Data for processing -

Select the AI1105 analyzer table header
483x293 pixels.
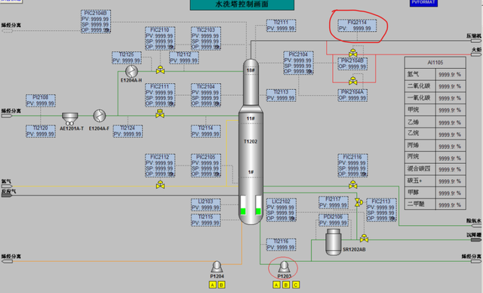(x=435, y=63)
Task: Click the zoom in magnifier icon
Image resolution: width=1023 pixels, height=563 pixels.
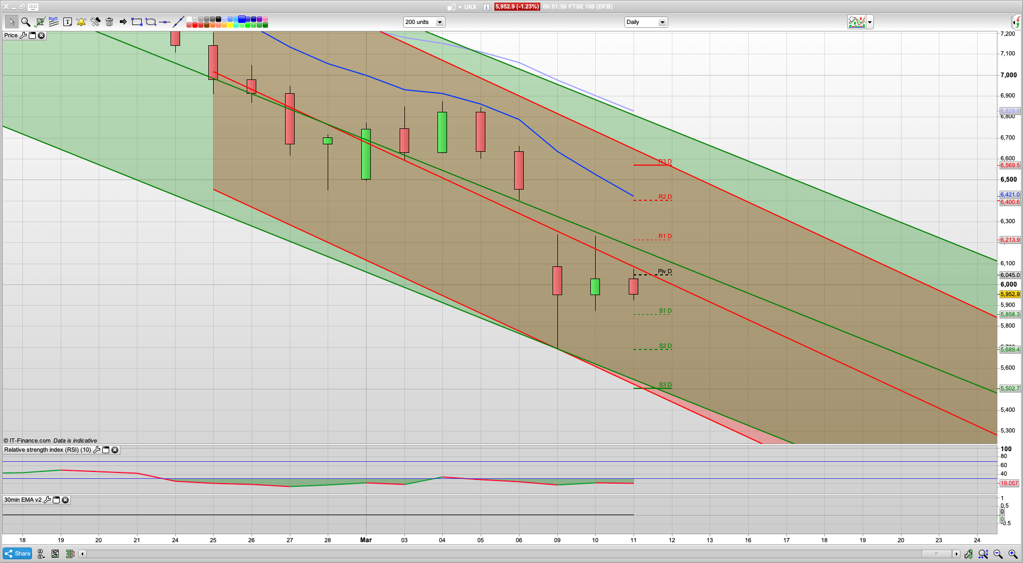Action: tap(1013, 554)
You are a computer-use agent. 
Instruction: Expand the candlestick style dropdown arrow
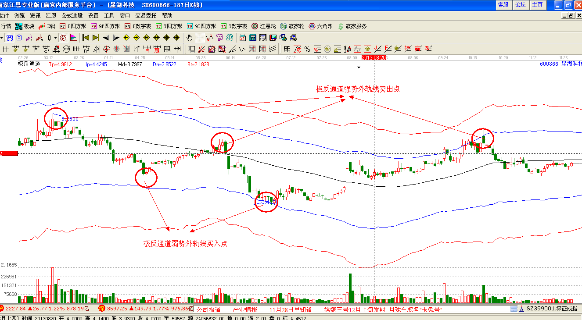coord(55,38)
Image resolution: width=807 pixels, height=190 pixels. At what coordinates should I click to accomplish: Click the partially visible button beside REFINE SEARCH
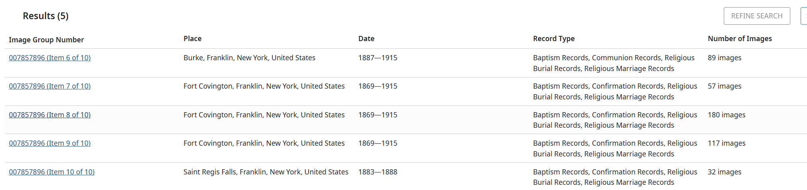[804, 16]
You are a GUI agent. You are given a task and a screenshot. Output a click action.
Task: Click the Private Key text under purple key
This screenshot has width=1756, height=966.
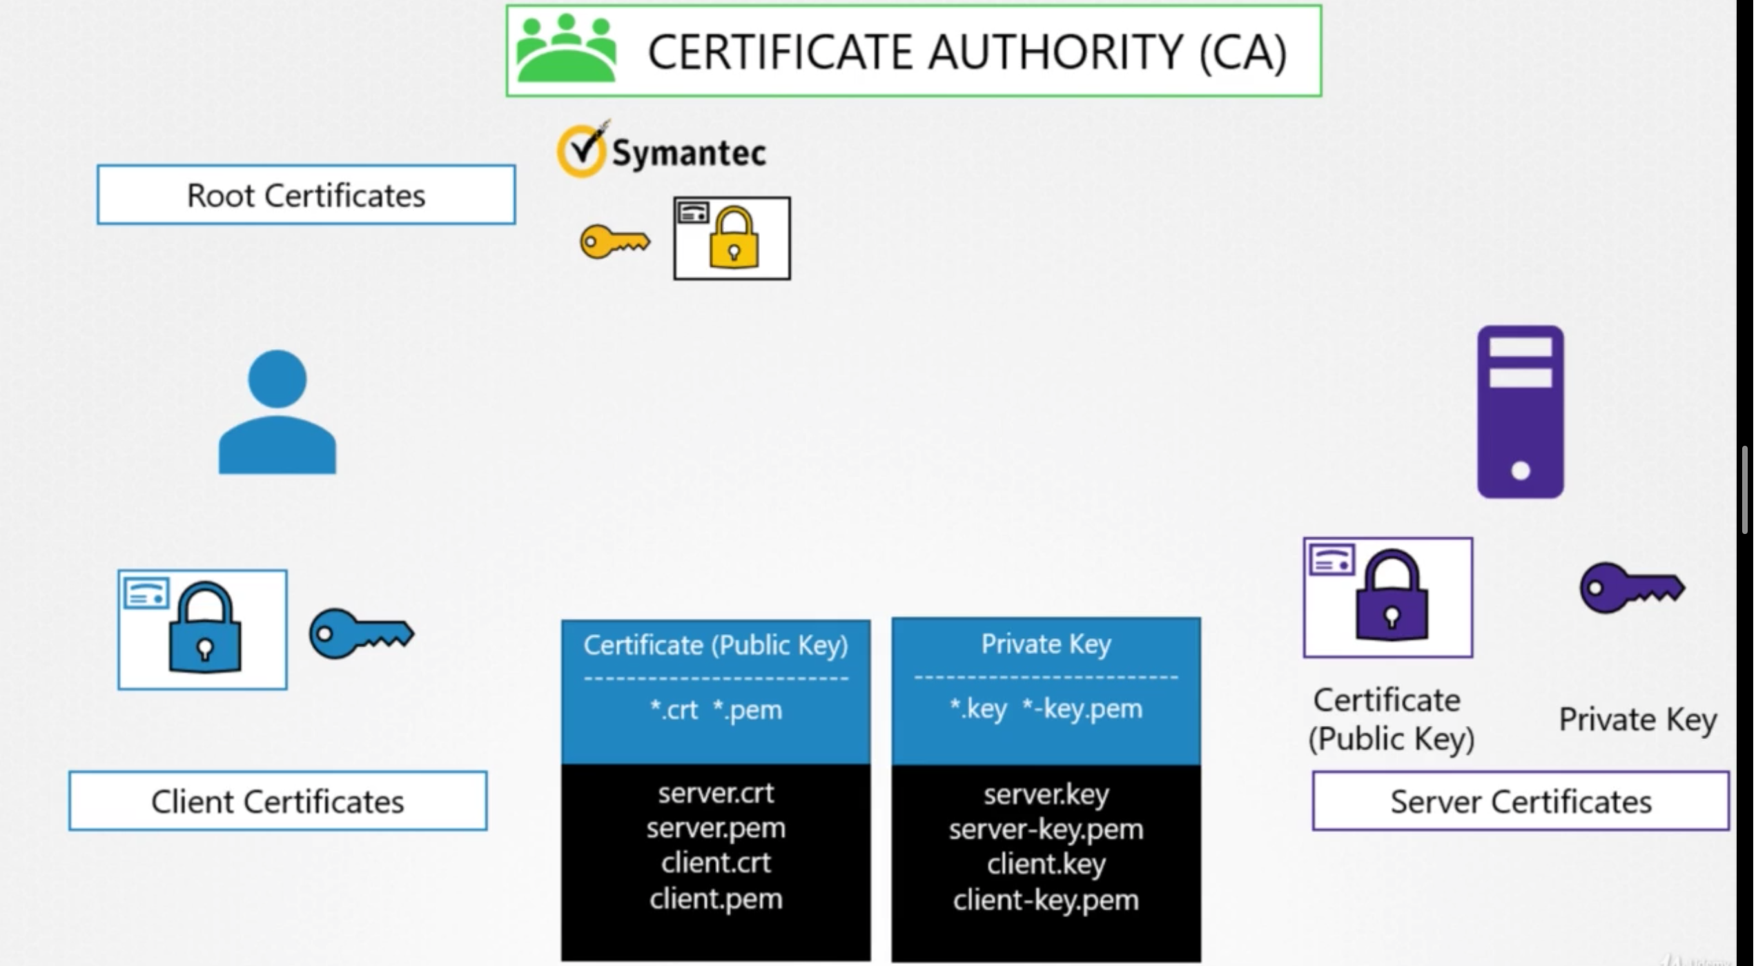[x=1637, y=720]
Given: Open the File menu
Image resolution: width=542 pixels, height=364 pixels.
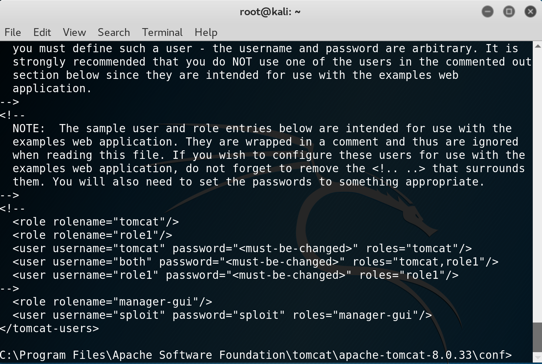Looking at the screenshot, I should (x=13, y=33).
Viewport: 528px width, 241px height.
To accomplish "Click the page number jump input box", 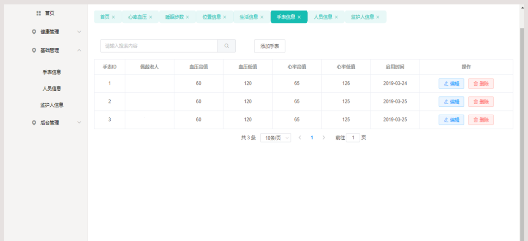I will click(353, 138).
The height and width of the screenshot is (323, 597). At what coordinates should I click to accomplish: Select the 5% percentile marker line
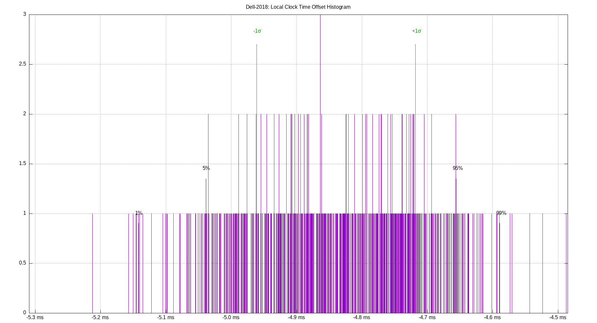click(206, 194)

Objective - Rewrite the data starting at the line containing "Task: Click the zoom in magnifier icon" and ending at the line containing "[x=1637, y=720]", changing "screenshot" to "screen capture" and keeping everything else unchanged. Leave the pictures out.

Task result -
Task: Click the zoom in magnifier icon
Image resolution: width=1023 pixels, height=563 pixels.
Action: tap(1013, 554)
You are a computer-use agent. 
Instruction: Expand the candlestick style dropdown arrow
coord(55,38)
Image resolution: width=807 pixels, height=190 pixels. At what coordinates should I click to accomplish: Click the partially visible button beside REFINE SEARCH
[804, 16]
You are a GUI agent. You are given a task and a screen capture. Output a click action.
Task: Click the Private Key text under purple key
This screen capture has width=1756, height=966.
[x=1637, y=720]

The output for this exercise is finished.